Of Black Gold, Ort Reports and Compost Tea. (Your Leftovers Matter)
By, Alison Byrne - Contact: alisonbyrne@gmail.com
New York may be "the city that never sleeps" but it's equally the city that always eats—and its eyes are bigger than its stomach.
Food waste is a mounting problem in the Big Apple as one in five New Yorkers goes to bed hungry each night. At the same time, the city's 18,000 restaurants—uninformed, indifferent, or fearing liability—toss left-over food rather than donate it. And while fees for hauling garbage away continue to rise, almost 16 percent of New York City's trash is food.
Believe it or not, New York residents and businesses could solve the problems of wasted food with three steps. The first is simple: buy only enough food for meals. The next two are key: donate leftover food, and compost the waste. This may sound like some crunchy granola and impractical notion for urbanites with too little time and too little space. But the city itself feels the economic pain, and feeding the hungry and composting food will save everyone some dough. That's something New Yorkers can sink their teeth into.
Donating Spare Fare
When a food drive is announced, good-hearted families scavenge their cabinets for that extra box of 'mac & cheese' and cans of soup or beans. But what about the pounds of bread, meat and vegetables that banquets, parties and restaurants never serve—food that adds to garbage piles daily? Is this waste unavoidable, just a product of a successful, busy economy? Absolutely not.
20,000,000 pounds of food a year are salvaged by City Harvest, a non-profit organization in Manhattan. City Harvest collects left-overs from business cafeterias, corporate dining rooms, hotels, restaurants, and grocery stores and then distributes it to soup kitchens, shelters, and senior citizen facilities.
With over 2,000 donors, 14 trucks service the city picking up food. And the group shows resourcefulness. Recently an upstate farmer unloaded piles of pumpkins on the group, some as hefty as 300 pounds. According to Jessica Brown, Food Resources Manager, an on-site chef turned the unexpected donation into 100 gallons of soup.
New Yorkers prove their compassion for the hungry with monetary donations, making City Harvest an organization that is 99 percent privately funded. Yet as 1.5 million residents visit food pantries and soup kitchens annually, food continues to be trashed.
One barrier to getting healthy left-overs into the hands of the hungry has recently been overcome.
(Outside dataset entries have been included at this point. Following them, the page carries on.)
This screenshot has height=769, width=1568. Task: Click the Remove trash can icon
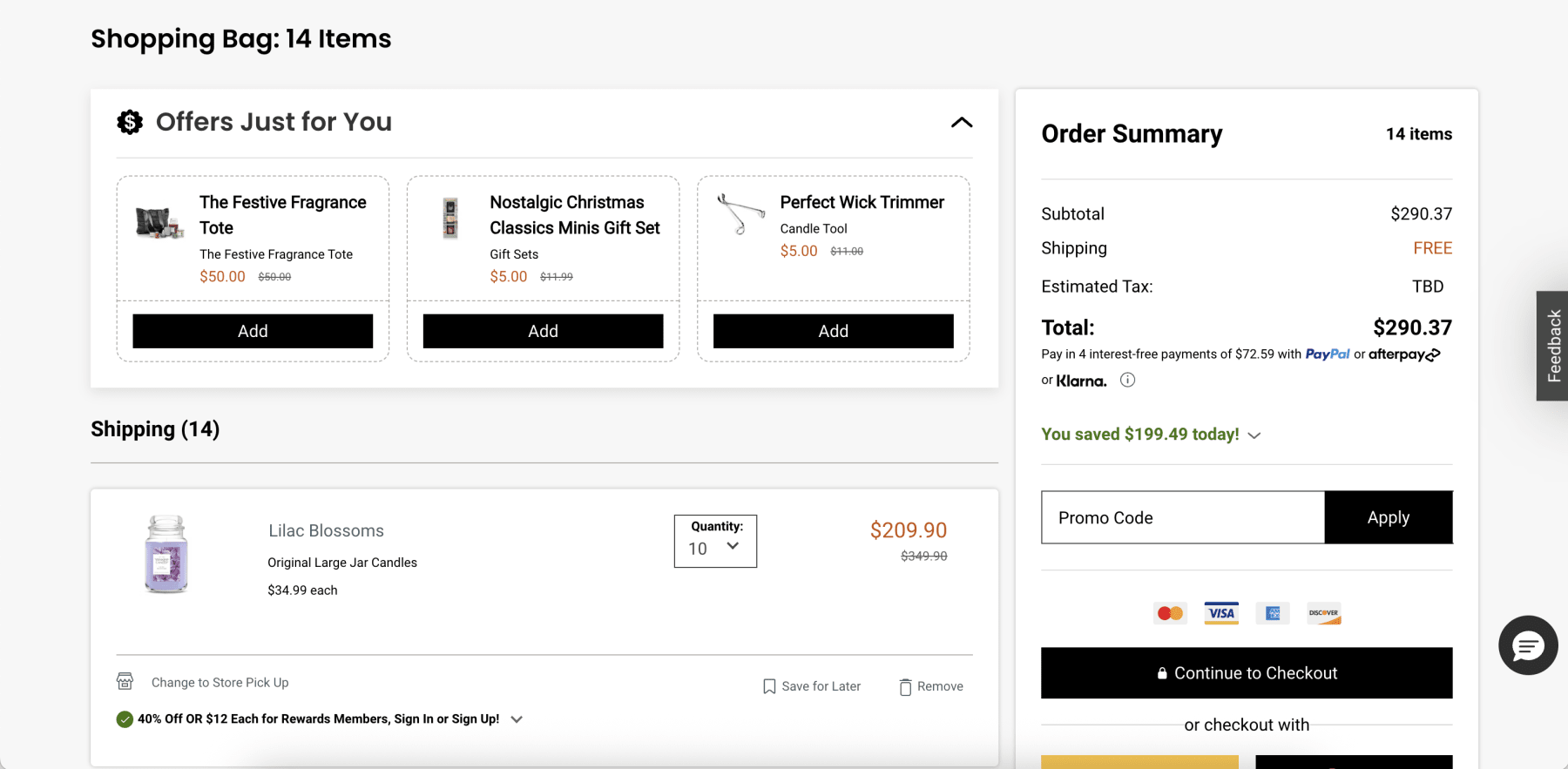905,687

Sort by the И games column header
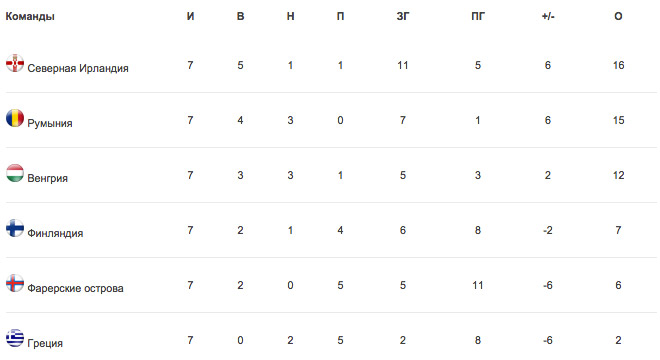coord(191,16)
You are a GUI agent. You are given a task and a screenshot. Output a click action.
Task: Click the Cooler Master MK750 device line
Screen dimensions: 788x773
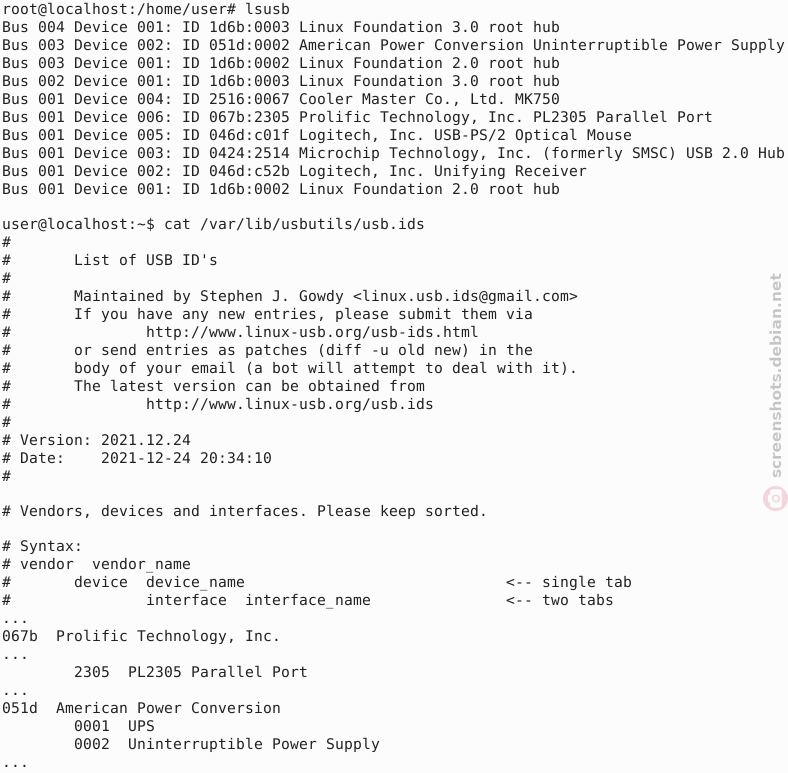click(x=280, y=99)
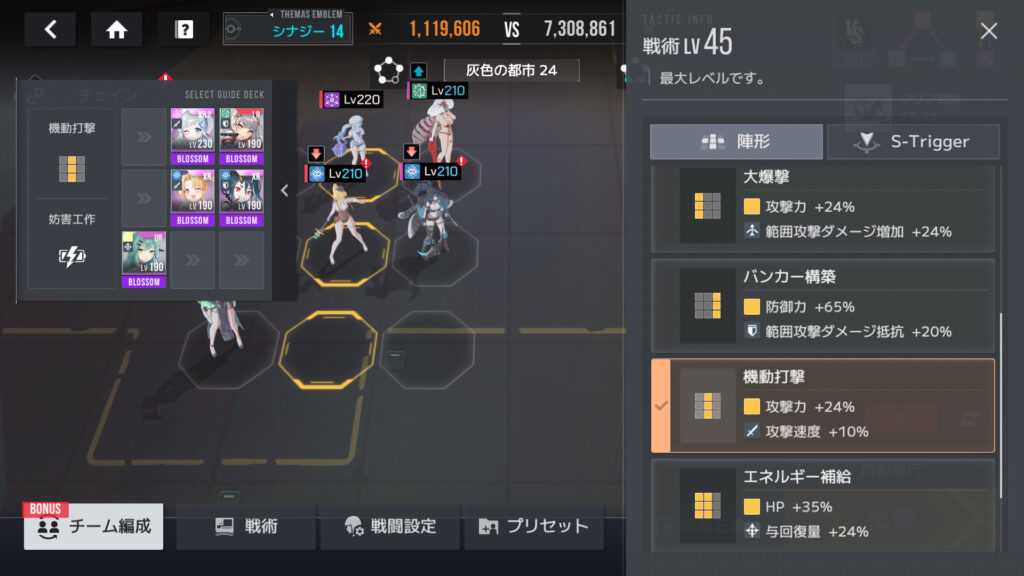Screen dimensions: 1024x576
Task: Open the pentagon chain synergy icon
Action: coord(388,71)
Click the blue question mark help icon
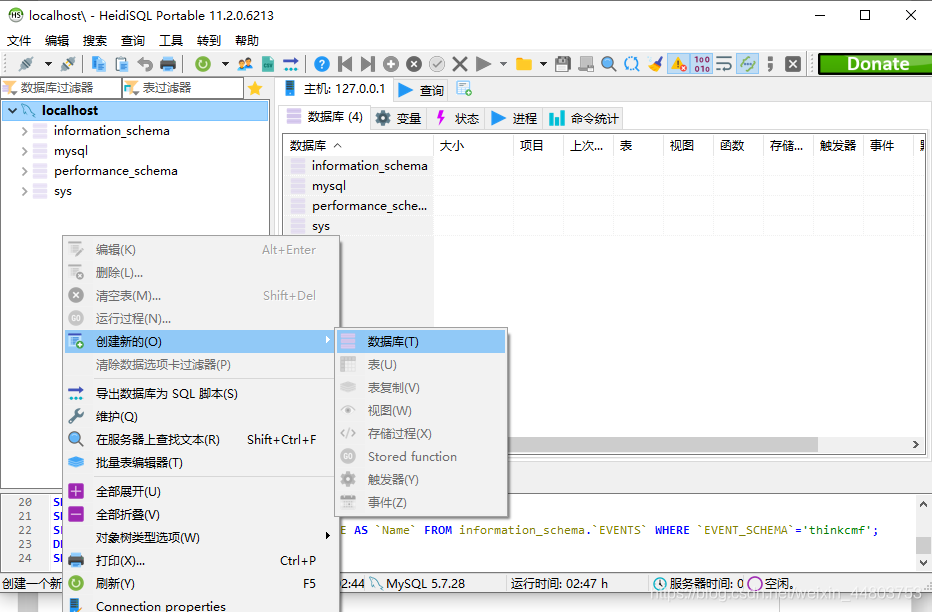Viewport: 932px width, 612px height. coord(320,64)
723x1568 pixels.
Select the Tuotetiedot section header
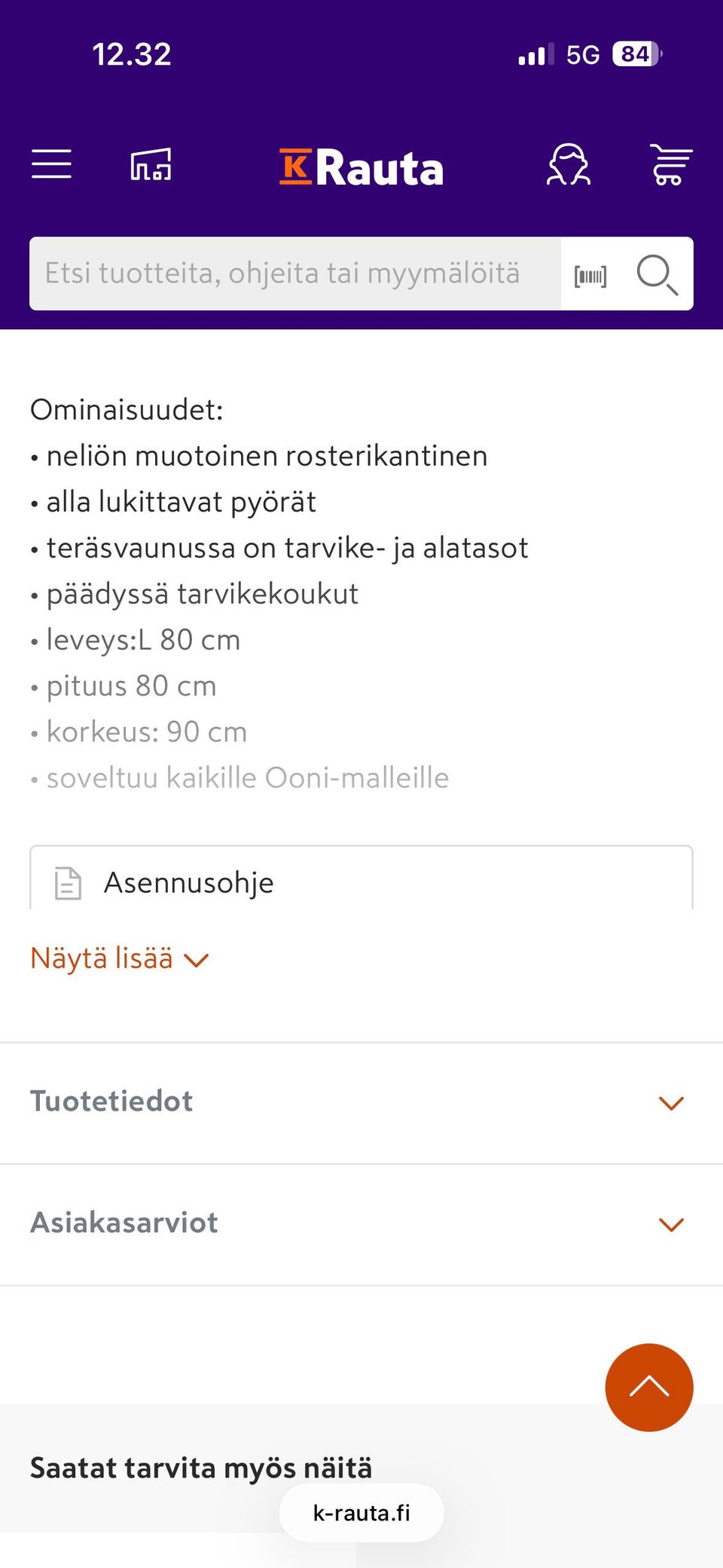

For many companies and organizations, a lack of donations is not due so much to ignorance or thoughtlessness, but to a growing fear of lawsuits. The fear that someone may sue if taken ill by food that was mishandled or improperly stored has kept contributions to food banks low and garbage trucks full. Aramark, one of the most "admired companies in America," according to Fortune magazine, boasts that it serves over 200 million meals to college students annually and has a strict policy against donating left-over prepared food.
That may change with recent legislation that reduces liability to food donors.Congress recently passed the Bill Emerson Good Samaritan Food Donation Act, which provides protection for those giving away food. Food donations will also be tax deductible beginning this year.
That's Garbage!
Of course, not all left-overs are edible. Mom can't donate scraps from the family's plates, and the grocery store's lettuce can't be sold past date. What then? Composting organic waste can divert more weight from landfills, develop rich soil and lead to cheaper prices for business owners.
While New York City leads the nation in food waste, the problem with what to do with it is being addressed more constructively around the world.
Australians spend $5 billion on uneaten food – 13 times what the country gave in foreign aid in 2004. But, from Australia to Singapore to the Netherlands and the United Kingdom, citizens have taken action to set up government-sponsored or commercial compost systems to divert food from the waste stream. Major U.S. cities, other than New York, are getting a handle on the situation, too.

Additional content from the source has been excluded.